I see so many women that have a complex set of symptoms that I have termed "Tired Mother Syndrome". They have been diagnosed with a number of things ranging from "Chronic fatigue" to "Fibromyalgia" to "Irritable Bowel Syndrome" and the list goes on.
I have found a common pattern. Most of these women have done 2 things that have wrecked their gut and the delicate balance of bacteria that should exist in the digestive tract.
The first thing is antibiotic use. This is so prevalent that I am hard pressed to find many people who haven't been prescribed an antibiotic in the past year. And while the idea behind antibiotics can seem harmless enough, it's like taking a wrecking ball to your digestive tract. It wipes out all bacteria, good and bad.
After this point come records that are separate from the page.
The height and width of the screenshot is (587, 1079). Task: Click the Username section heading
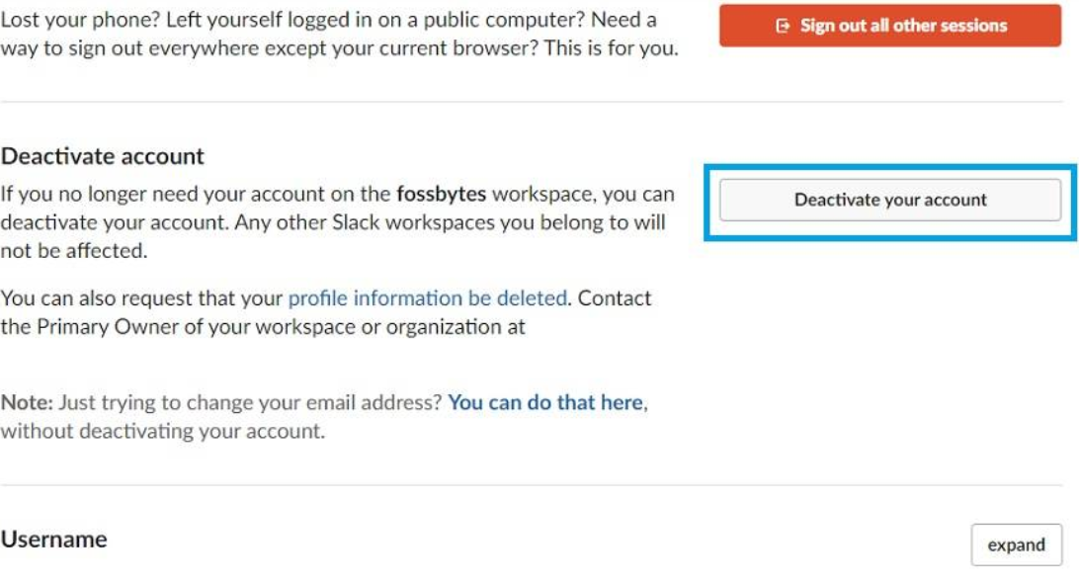[53, 539]
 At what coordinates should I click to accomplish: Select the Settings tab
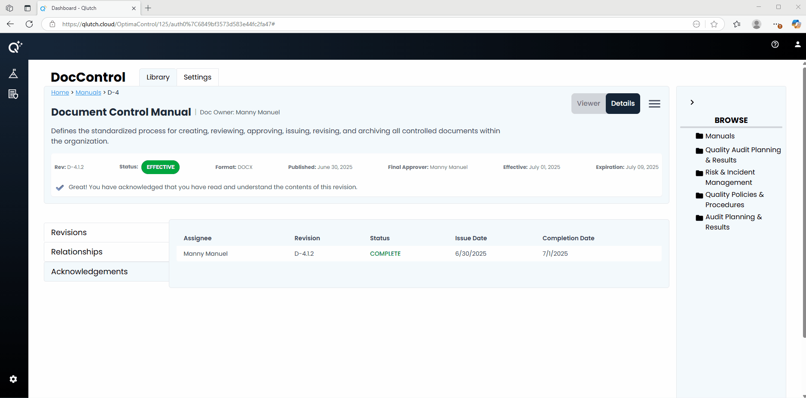pos(197,77)
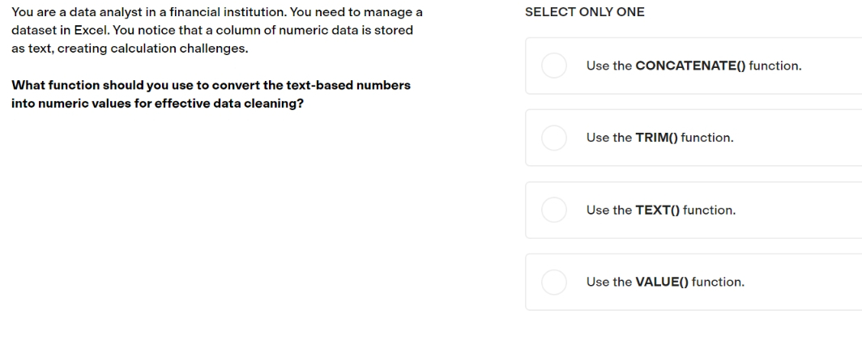This screenshot has width=862, height=340.
Task: Click the bold "What function should you use" question
Action: click(211, 95)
Having the right balance of bacteria in your gut is critical to overall health. It is rare that people spend time re-populating their gut after they go through a course of antibiotics. As a result, many women are running around with an imbalance in their gut flora. Bloating, cramping, IBS-type symptoms are common with this. The fix is to address this imbalance by eating a healthy diet based on whole foods, very limited grain consumption (no wheat) and plenty of fermented foods like kombucha, kimchi, sauerkraut, plain yogurt and the use of a good probiotic supplement.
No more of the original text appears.